عَنْ أَبِي هُرَيْرَةَ رَضِيَ اللَّهُ عَنْهُ أَنَّ رَسُولَ اللَّهِ صَلَّى اللَّهُ عَلَيْهِ وَسَلَّمَ قَالَ الصِّيَامُ جُنَّةٌ فَلَا يَرْفُثْ وَلَا يَجْهَلْ وَإِنْ امْرُؤٌ قَاتَلَهُ أَوْ شَاتَمَهُ فَلْيَقُلْ إِنِّي صَائِمٌ مَرَّتَيْنِ وَالَّذِي نَفْسِي بِيَدِهِ لَخُلُوفُ فَمِ الصَّائِمِ أَطْيَبُ عِنْدَ اللَّهِ تَعَالَى مِنْ رِيحِ الْمِسْكِ يَتْرُكُ طَعَامَهُ وَشَرَابَهُ وَشَهْوَتَهُ مِنْ أَجْلِي الصِّيَامُ لِي وَأَنَا أَجْزِي بِهِ وَالْحَسَنَةُ بِعَشْرِ أَمْثَالِهَا
Dari Abu Hurairah radhiallahu'anhu; bahwa Rasulullah ﷺ bersabda, "Shaum itu perisai, maka (orang yang melaksanakannya) janganlah berbuat kotor (rafats) dan jangan pula berbuat bodoh.

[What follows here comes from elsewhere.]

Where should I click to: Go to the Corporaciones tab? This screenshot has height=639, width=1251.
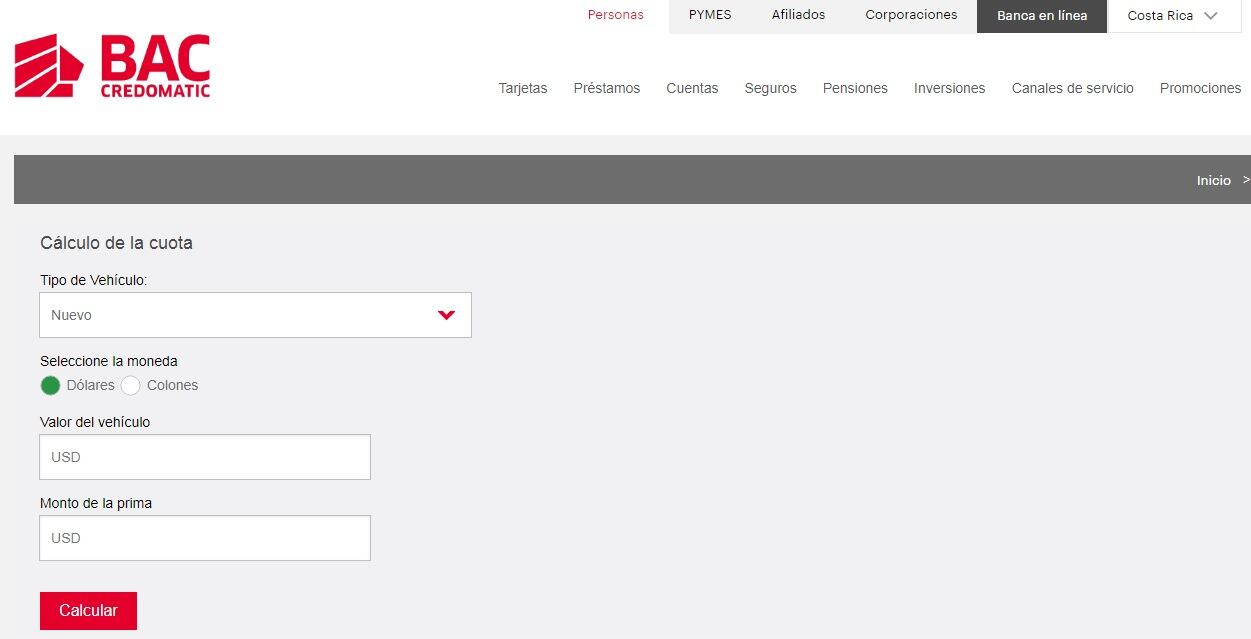click(911, 16)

Apabila ada orang yang mengajaknya berkelahi atau menghinanya maka katakanlah aku sedang shaum (ia mengulang ucapannya dua kali). Dan demi Dzat yang jiwaku berada di tangan-Nya, sungguh bau mulut orang yang sedang shaum lebih harum di sisi Allah Ta'ala daripada harumnya minyak misik, karena dia meninggalkan makanannya, minuman dan nafsu syahwatnya karena Aku. Shaum itu untuk Aku dan Aku sendiri yang akan membalasnya dan setiap satu kebaikan dibalas dengan sepuiluh kebaikan yang serupa". (HR. Bukhari, no. 1894).

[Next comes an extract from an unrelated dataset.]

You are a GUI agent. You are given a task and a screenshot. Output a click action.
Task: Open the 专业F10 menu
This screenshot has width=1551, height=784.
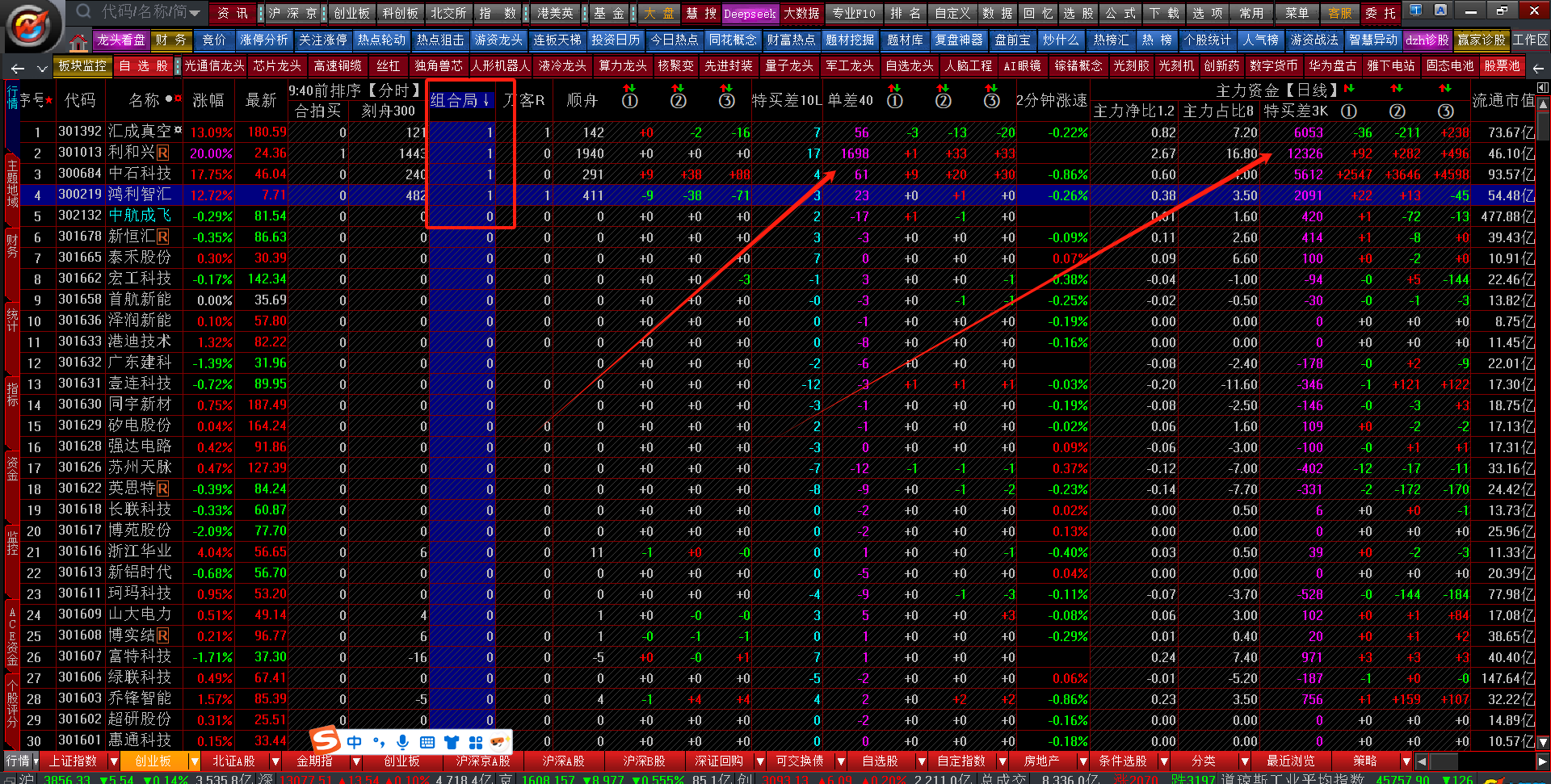coord(853,14)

Perisai atau tameng adalah yang menjaga diri seseorang saat berperang. Mengapa shaum disebut sebagai perisai? Al-Qurthubi dalam Al-Ikmal berkata :
مَعْنَاهُ سِتْرَةٌ مِنَ الْآثَامِ أَوْ مِنَ النَّارِ أَوْ مِنْ جَمِيْعِ ذَلِكَ
“Maknanya adalah penghalang dari dosa-dosa atau dari neraka, atau dari semuanya itu.”

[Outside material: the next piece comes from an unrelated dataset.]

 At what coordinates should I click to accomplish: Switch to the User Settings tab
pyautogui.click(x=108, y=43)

Ibnul ‘Arobi lebih jauh menjelaskan :
إِنَّمَا كَانَ الصَّوْمُ جُنَّةً مِنَ النَّارِ؛ لِأَنَّهُ إِمْسَاكٌ عَنِ الشَّهَوَاتِ، وَالنَّارُ مَحْفُوْفَةٌ بِالشَّهَوَاتِ. فَالْحَاصِلُ أَنَّهُ إِذَا كَفَّ نَفْسَهُ عَنِ الشَّهَوَاتِ فِي الدُّنْيَا كَانَ ذَلِكَ سَاتِرًا لَهُ مِنَ النَّارِ فِي الْآخِرَةِ
“Shaum itu sebagai tameng dari neraka, karena ia menahan dari syahwat dan neraka itu diliputi oleh syahwat. Al-Hasil, bahwa apabila seseorang menahan dirinya dari syahwat di dunia, hal itu menjadi penghalang baginya dari neraka di akhirat”. (Fathul Bari, Jilid 4, hal.135).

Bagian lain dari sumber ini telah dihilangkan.